Instructions to follow. Render the records below as a Markdown table with the columns Row and Line. Number each line under Row, put its text under Line, and leave out blank lines.

Input records.
+ + +

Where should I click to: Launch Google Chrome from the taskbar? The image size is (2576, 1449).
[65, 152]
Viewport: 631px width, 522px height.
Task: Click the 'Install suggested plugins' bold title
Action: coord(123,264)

+ + +

Solution for this exercise.
| Row | Line |
|---|---|
| 1 | Where should I click to: Launch Google Chrome from the taskbar? The image size is (2576, 1449). |
| 2 | [65, 152] |
| 3 | Viewport: 631px width, 522px height. |
| 4 | Task: Click the 'Install suggested plugins' bold title |
| 5 | Action: coord(123,264) |